I need to understand something, and maybe someone here can explain this to me. The universe is 15-20 Billion years old according to our scientists. The universe is also 78 Billion lightyears across. Everything supposedly started from the Big Bang. If nothing, except light, can go as fast as light, why is the universe spread out so large?

Basically what I'm saying is, when the big bang happened, poof.. there was everything, which would have traveled in all directions. Given that we buy into Einsteins theory, and that any object that approaches the speed of light, its mass approaches infinity, how is it then that the universe spans 78 billion light years? Given the two fastest objects, let's even say they went the speed of light and had continued at that speed from the time of the explosion in exact opposite directions, to now, shouldn't those two objects should only be a MAXIMUM of 30-40 billion lightyears away from eachother?

I'm sure the answer is very simple, but I can't find the flaw in my logic. Maybe someone can give me some insight

posted on Oct, 1 2006 @ 09:57 PM
Your logic is indeed flawed because you ignore that it is the fabric of space itself that has [expanded]. At the moment of the Big Bang, matter did not actually move relative to the space it resides in.

[edit on 1-10-2006 by apc]

posted on Oct, 2 2006 @ 12:44 AM
True, the fabric of space-time itself is expanding, carrying everything along for the ride. This isn't to say matter doesn't move freely though space as well though. I think of the expansion of space more like the expansion of our special dimensions.

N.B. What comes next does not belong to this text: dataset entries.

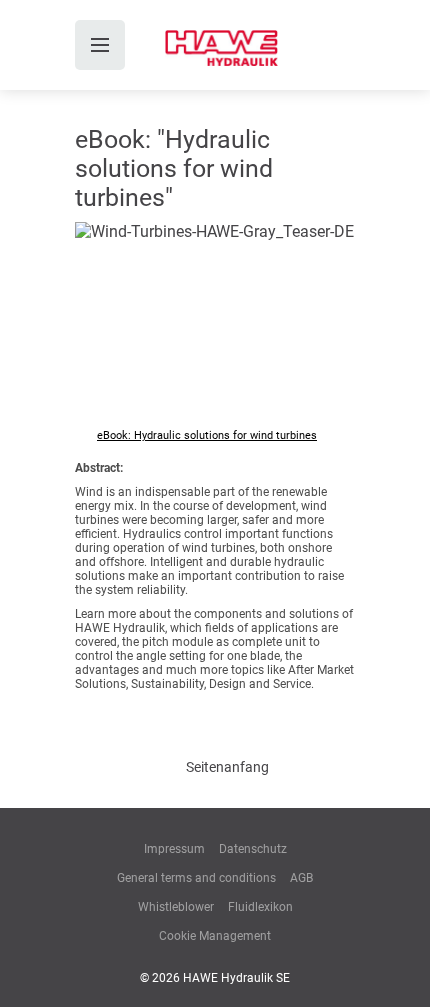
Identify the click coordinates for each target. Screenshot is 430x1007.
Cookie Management (215, 936)
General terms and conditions (196, 878)
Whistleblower (176, 907)
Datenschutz (253, 849)
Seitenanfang (227, 767)
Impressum (174, 849)
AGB (301, 878)
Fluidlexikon (260, 907)
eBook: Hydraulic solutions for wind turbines (207, 435)
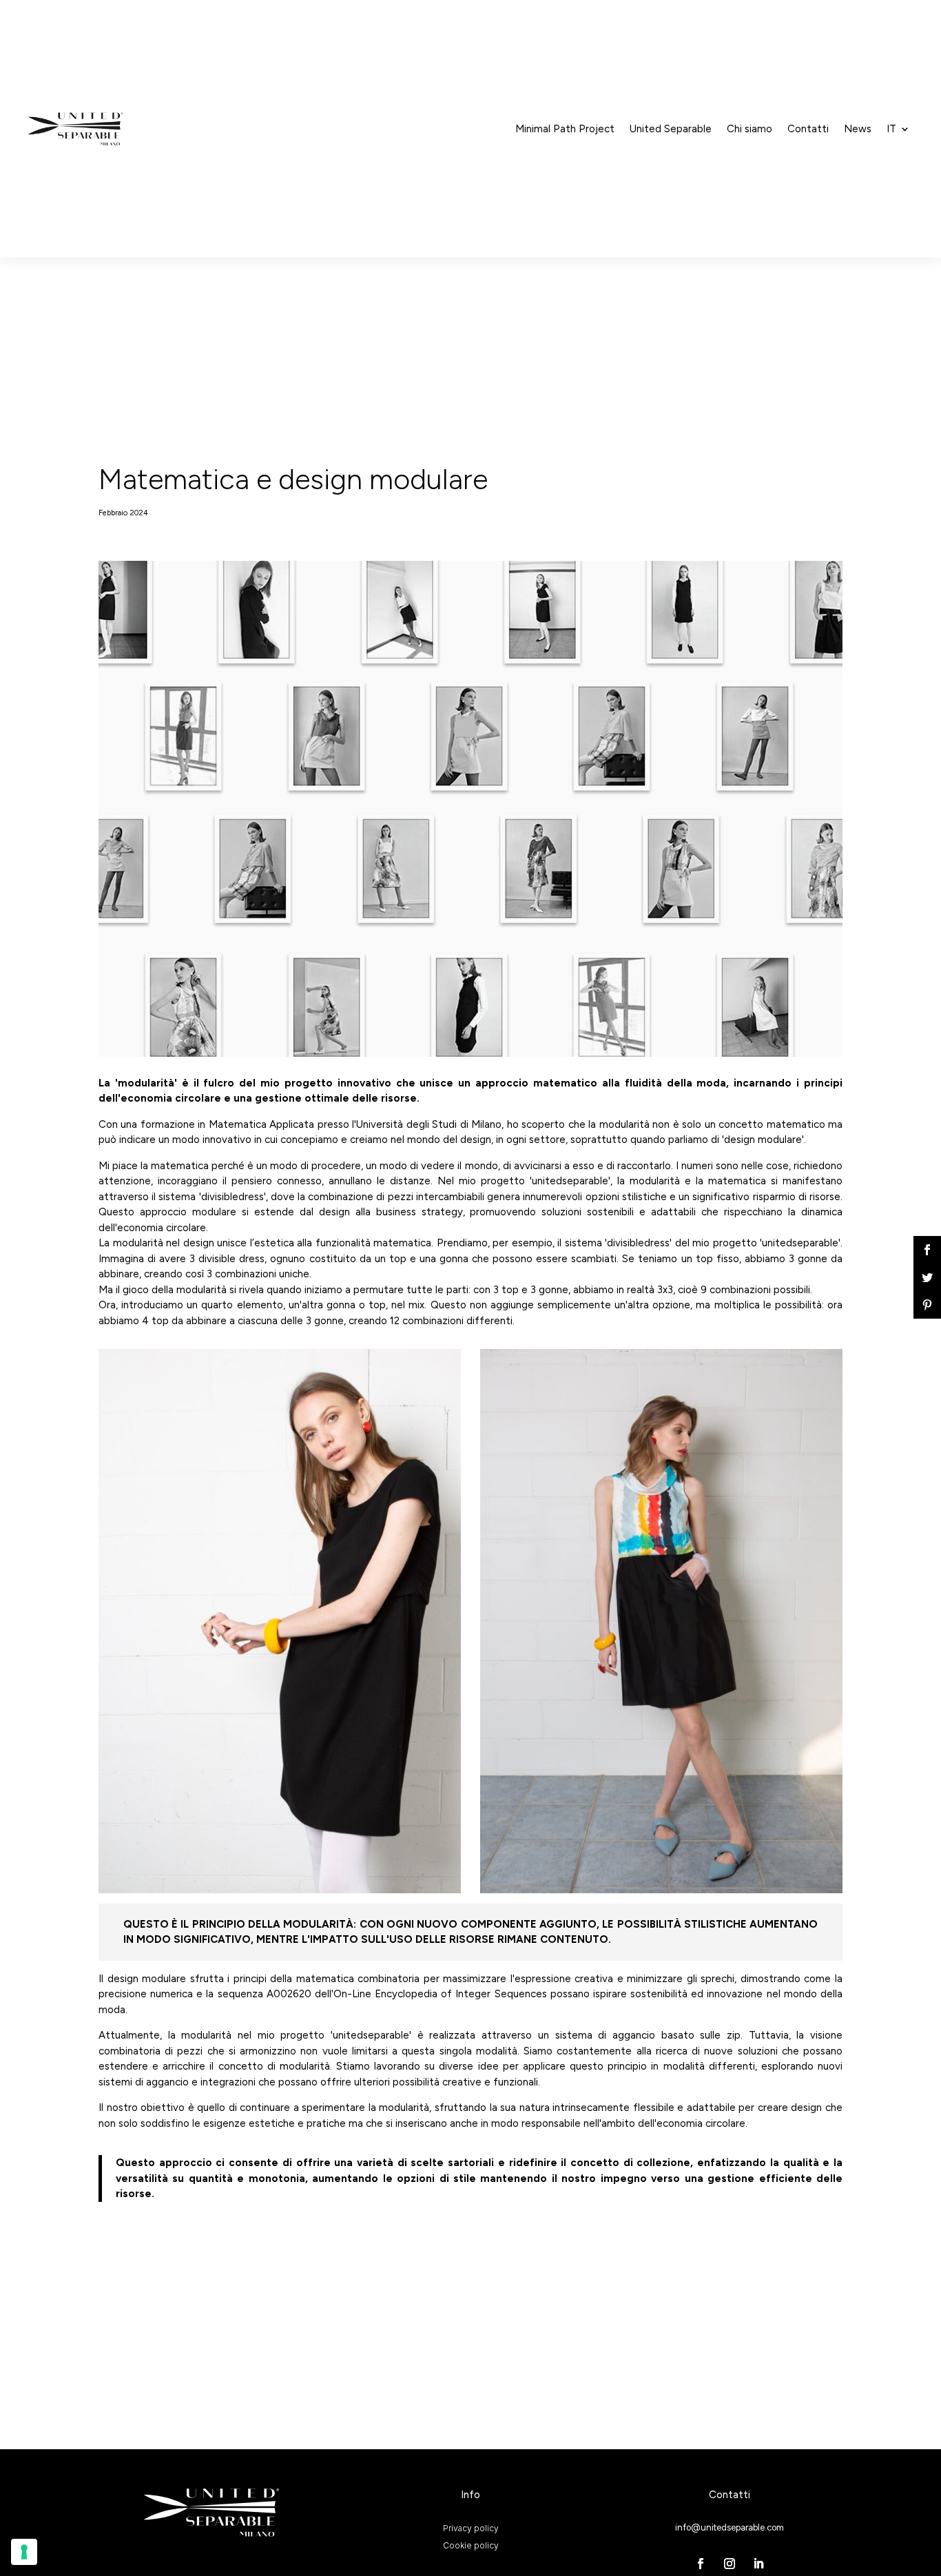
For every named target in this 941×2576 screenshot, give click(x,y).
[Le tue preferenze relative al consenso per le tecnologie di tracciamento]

Here's an example: Say you had a bowl of dough. In that dough matter is represented by raisins. The raisins can move within the dough but very slowly because of the viscosity of the dough. The raisins have a maximum speed they can achieve limited by the medium itself. Now we put that dough into an oven and it expands rapidly. The raisins move away from each other faster than they can move by themselves. The dough is expanding faster than the limits of speed within itself carrying the raisins with it.

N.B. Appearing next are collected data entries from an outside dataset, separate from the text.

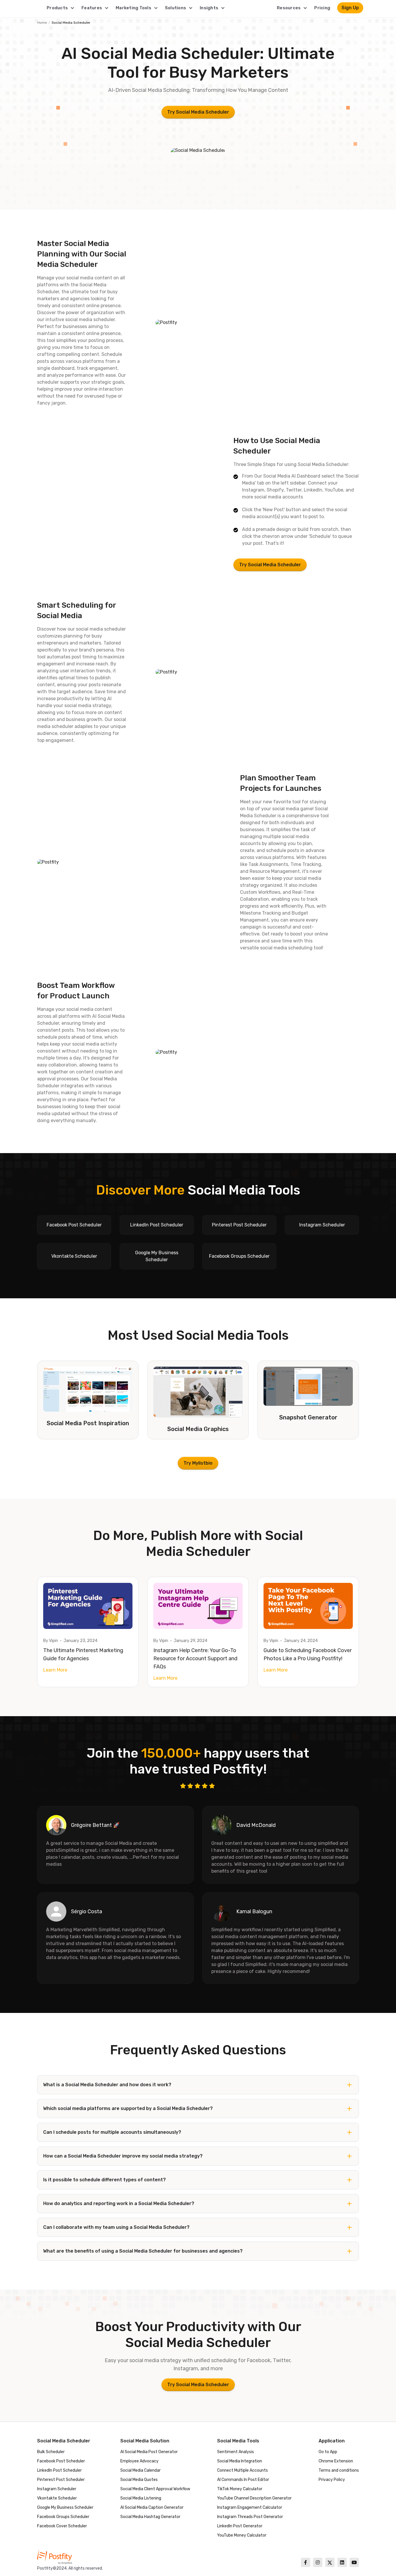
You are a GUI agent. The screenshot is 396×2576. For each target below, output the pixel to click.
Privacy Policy (332, 2479)
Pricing (322, 7)
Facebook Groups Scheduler (63, 2516)
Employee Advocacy (139, 2461)
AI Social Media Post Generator (149, 2451)
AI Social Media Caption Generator (152, 2507)
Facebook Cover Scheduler (62, 2526)
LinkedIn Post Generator (239, 2526)
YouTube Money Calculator (241, 2535)
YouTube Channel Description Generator (254, 2498)
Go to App (328, 2451)
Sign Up (350, 7)
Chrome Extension (336, 2461)
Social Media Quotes (139, 2479)
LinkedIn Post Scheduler (59, 2470)
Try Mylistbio (198, 1463)
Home (42, 23)
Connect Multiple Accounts (242, 2470)
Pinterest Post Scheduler (61, 2479)
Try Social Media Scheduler (198, 112)
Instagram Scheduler (56, 2488)
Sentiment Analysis (235, 2451)
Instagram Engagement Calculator (249, 2507)
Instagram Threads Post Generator (250, 2516)
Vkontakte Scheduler (57, 2498)
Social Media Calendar (140, 2470)
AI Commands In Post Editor (243, 2479)
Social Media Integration (239, 2461)
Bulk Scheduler (51, 2451)
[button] (60, 7)
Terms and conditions (339, 2470)
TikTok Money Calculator (239, 2488)
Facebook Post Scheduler (61, 2461)
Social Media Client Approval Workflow (155, 2488)
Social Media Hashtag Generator (150, 2516)
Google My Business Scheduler (65, 2507)
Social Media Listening (140, 2498)
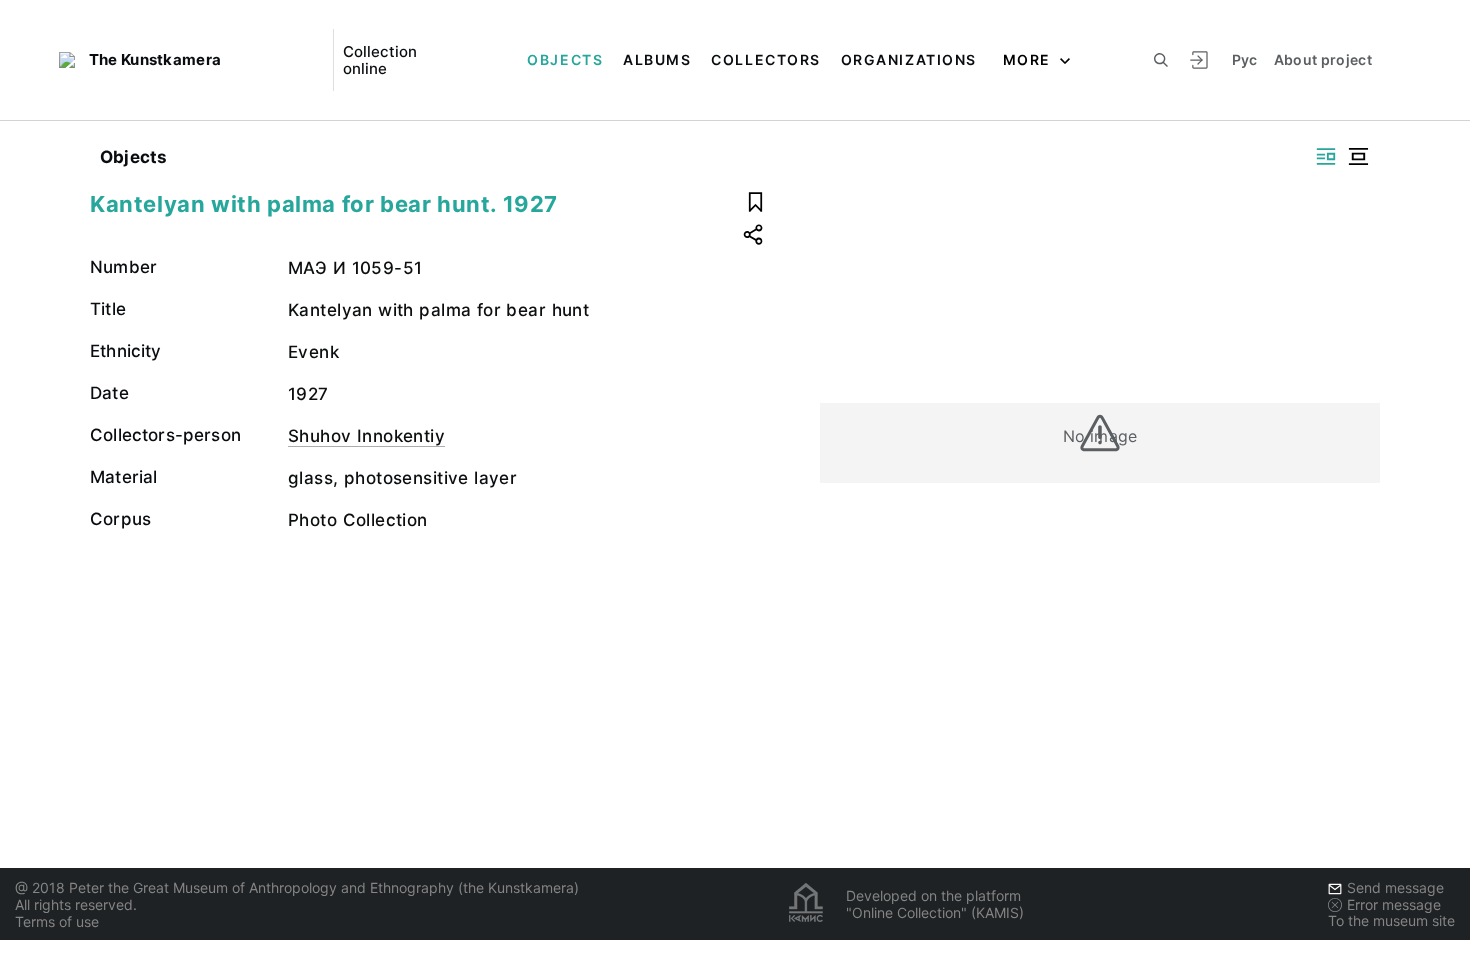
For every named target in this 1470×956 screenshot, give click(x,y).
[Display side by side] (1326, 156)
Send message (1395, 887)
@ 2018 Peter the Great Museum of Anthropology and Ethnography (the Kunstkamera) (297, 887)
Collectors (765, 59)
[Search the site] (1161, 60)
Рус (1245, 59)
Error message (1394, 904)
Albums (657, 59)
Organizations (909, 59)
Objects (565, 59)
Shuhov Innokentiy (366, 436)
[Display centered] (1358, 156)
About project (1323, 59)
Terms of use (57, 921)
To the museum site (1391, 920)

Matter itself cannot exceed the speed of light without obtaining an infinite amount of mass. However space-time itself is not bound buy this rule, so the universe can expand as fast as it likes for space itself is the medium that governs the speed of light.

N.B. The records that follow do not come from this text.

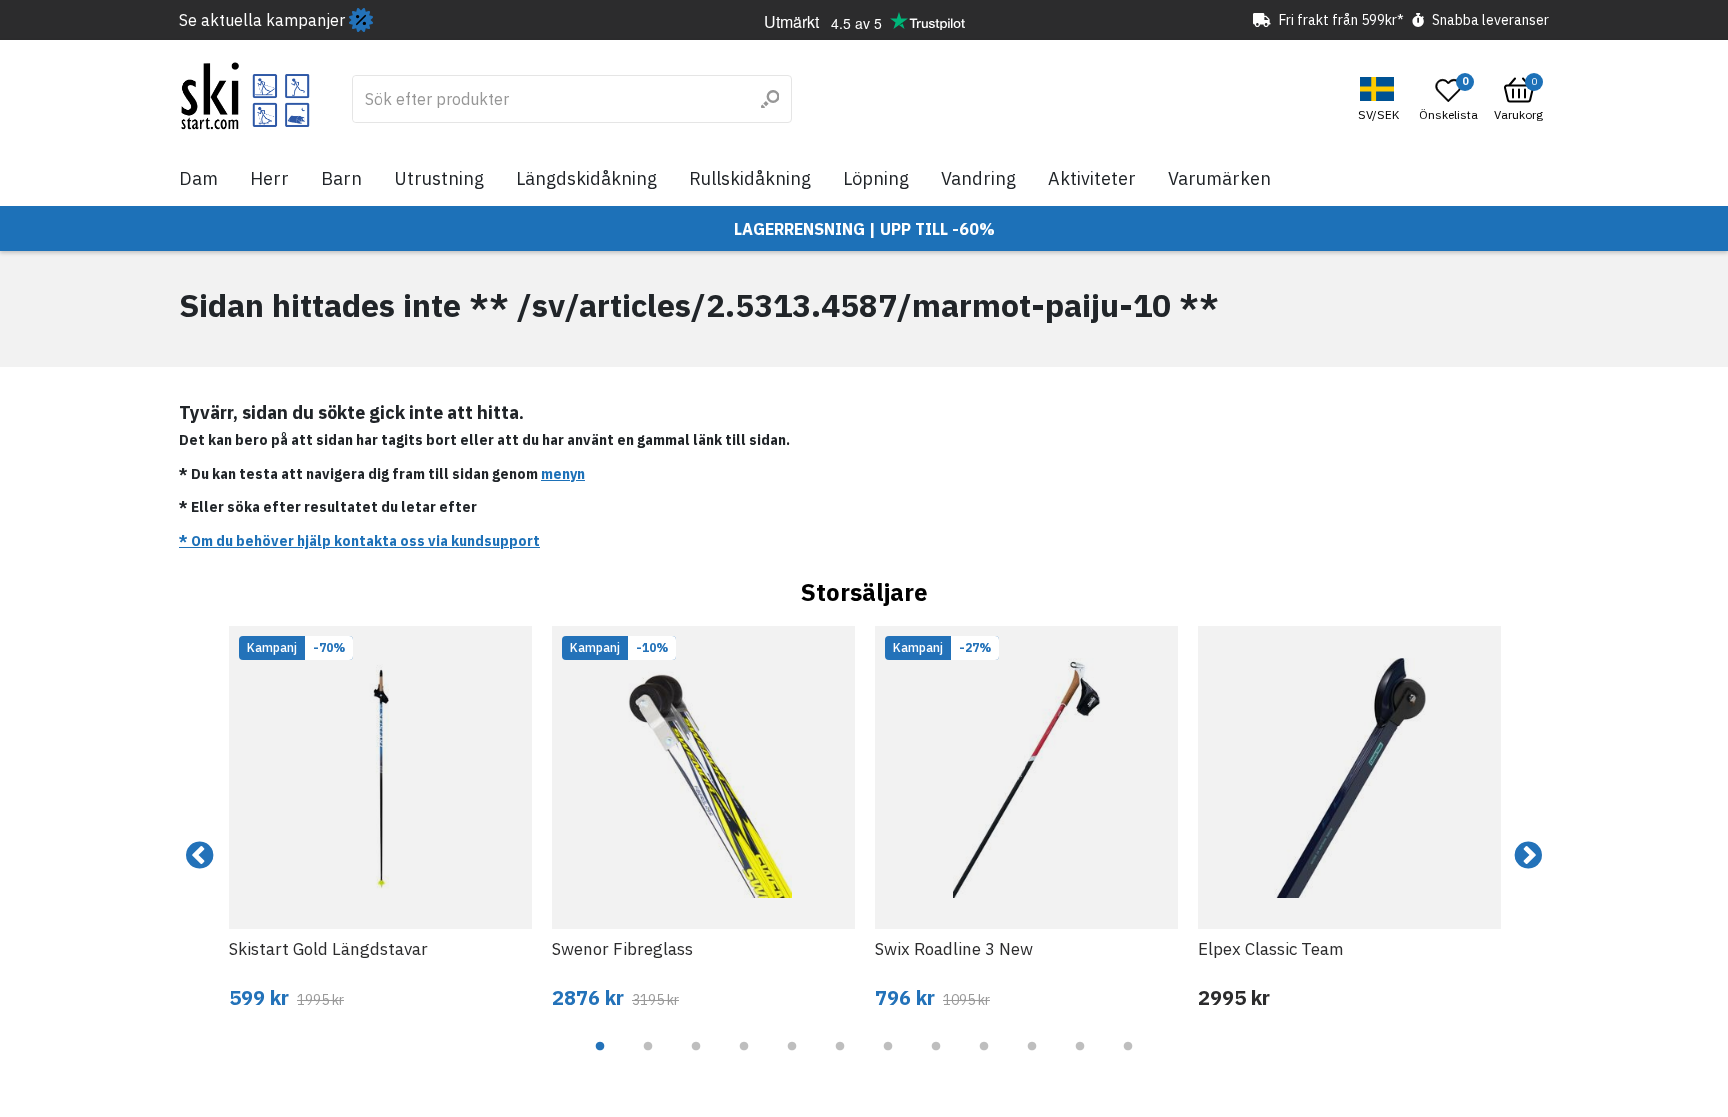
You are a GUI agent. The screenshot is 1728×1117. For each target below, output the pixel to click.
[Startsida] (245, 96)
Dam (198, 178)
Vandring (978, 178)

The expansion of the universe shouldn't be limited to the rules that it enforces within itself.

However here's a question that stumps me. If matter is made up of mainly empty space, and the universe is expanding in all directions around us, does this mean that we too are expanding, but cannot observer it because we have nothing to compare it to?

If everything is made up of mostly space and space is expanding equally in all directions, then matter itself must also be growing for atoms themselves are mostly made up of space.

Using the earlier example, its like saying the raisins are also made up of dough and therefore should be expanding too.

[edit on 2-10-2006 by Toasty]

posted on Oct, 2 2006 @ 12:34 PM
Ah ha! Makes perfect sense, thanks Toasty
My problem was I was thinking of space as just .... well, space, not consisting of anything.

posted on Oct, 3 2006 @ 10:32 AM
We have only guesstamates on how the universe even functioned in the early times much less how time, distance and spacial volume interacted.

posted on Oct, 3 2006 @ 01:43 PM

Originally posted by Toasty
However here's a question that stumps me. If matter is made up of mainly empty space, and the universe is expanding in all directions around us, does this mean that we too are expanding, but cannot observer it because we have nothing to compare it to?

If everything is made up of mostly space and space is expanding equally in all directions, then matter itself must also be growing for atoms themselves are mostly made up of space.

Using the earlier example, its like saying the raisins are also made up of dough and therefore should be expanding too.

That depends on if there is a "unit" of space. I suspect there is, and that this unit in one form is the fabric of space. In another form it is gravity. When the unit is reverted from gravity back into space, we observe gravitational attraction, as the fabric units increase in number.

Therefore, no. The distance between objects held in a fixed position or orbit retains a static number of units between them. Any units added would just cause movement of the center of mass relative to the source of the added units.

This would also be a mechanical explanation for expansion.